Text provided
________________

I got a bit lost in understanding your exit plan. You write
My preferred exit plan is to build human-obsoleting AIs which are sufficiently aligned/trustworthy that we can safely defer to them
Some questions about this and the text that comes after it:
How do you achieve such alignment? You wrote that you worry about the proposal of perfectly + scalably solving alignment, but I worry about how to achieve even the imperfect alignment of human-ish-level AIs that you’re describing here. What techniques are you imagining using?
Why do these AIs need to be human-obsoleting? Why not just human-accelerating?
Why does your exit plan involve using powerful and aligned AIs to prepare for superintelligence, rather than merely using controlled AIs of that capability level? Do you think that it would be hard/dangerous to try to control “human-obsoleting” AIs?

________________

(Data listing)
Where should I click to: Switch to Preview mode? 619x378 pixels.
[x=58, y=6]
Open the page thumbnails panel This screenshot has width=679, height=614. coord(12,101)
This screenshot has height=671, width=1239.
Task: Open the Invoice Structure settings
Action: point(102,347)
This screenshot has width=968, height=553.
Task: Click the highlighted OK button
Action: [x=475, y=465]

________________

Short task 1
Decide whether each statement agrees with the exit-plan comment. Answer yes or no and quote the words from the comment that settle it.
(a) The commenter is concerned about reaching even imperfect alignment of human-ish-level AIs.
(b) The quoted exit plan aims to build AIs that speed up humans rather than make them obsolete.
(c) The commenter states that controlling human-obsoleting AIs would be dangerous.
Short task 2
In the exit-plan comment, what does the quoted plan say people could safely do with sufficiently aligned or trustworthy AIs?
Short task 3
Please turn the paragraph of the exit-plan comment that begins "How do you achieve such alignment?" into a short list that keeps its main points.

Task solution 1
(a) Yes: "I worry about how to achieve even the imperfect alignment of human-ish-level AIs that you’re describing here"
(b) No: "build human-obsoleting AIs which are sufficiently aligned/trustworthy that we can safely defer to them"
(c) No: "Do you think that it would be hard/dangerous to try to control “human-obsoleting” AIs?"

Task solution 2
Safely defer to them.

Task solution 3
- Asks how such alignment would be achieved.
- Notes that the author worries about perfectly and scalably solving alignment, while the commenter worries about achieving even imperfect alignment of the human-ish-level AIs described.
- Asks which techniques the author has in mind.